Aumenta il tasso di successo delle gravidanze
Lo scopo del test genetico è ridurre le interruzioni terapeutiche di gravidanza e aumentare il tasso di successo delle gravidanze portate a termine con successo. “Quando una coppia, intorno al terzo o quarto mese di gravidanza, riceve la diagnosi di una grave malattia, affronta una scelta devastante sia a livello psicologico sia fisico. Seppur in alcuni casi l’interruzione terapeutica sia necessaria, non risulta meno dolorosa. Eseguire un test sull’embrione già dai primi giorni scongiura queste drammatiche casistiche proprio grazie all’immediata individuazione degli embrioni malati prima dell’impianto”.

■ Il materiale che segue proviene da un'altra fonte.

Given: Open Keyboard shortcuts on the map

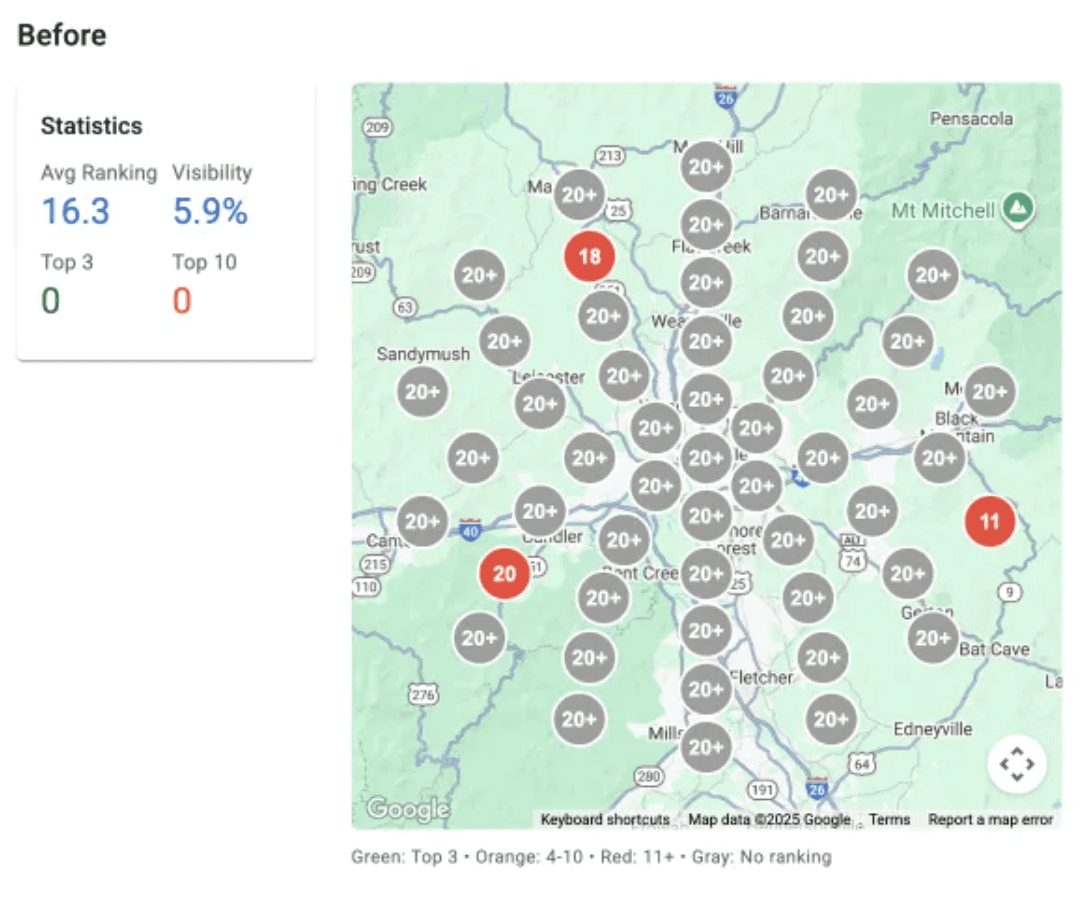Looking at the screenshot, I should [605, 819].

Si può fare il test dal terzo giorno di vita dell’embrione
La biopsia avviene al quinto giorno di vita, nello stato di blastocisti, quando però l’embrione va trasferito nell’utero o congelato. Ma in occasione della 24a Conferenza della Federazione francese per lo studio della riproduzione (FFER) è stato presentato uno studio che spiega che la diagnosi si può eseguire già al terzo giorno, potendo così trasferire l’embrione al quinto giorno senza congelarlo.
In Italia non era possibile eseguire il test
Oggi è possibile grazie a una modifica alla legge 40 sulla fecondazione assistita della Corte Costituzionale che ha reso la pratica legale in Italia dal 2015, da quando cioè anche le coppie portatrici di malattie genetiche possono accedere al test.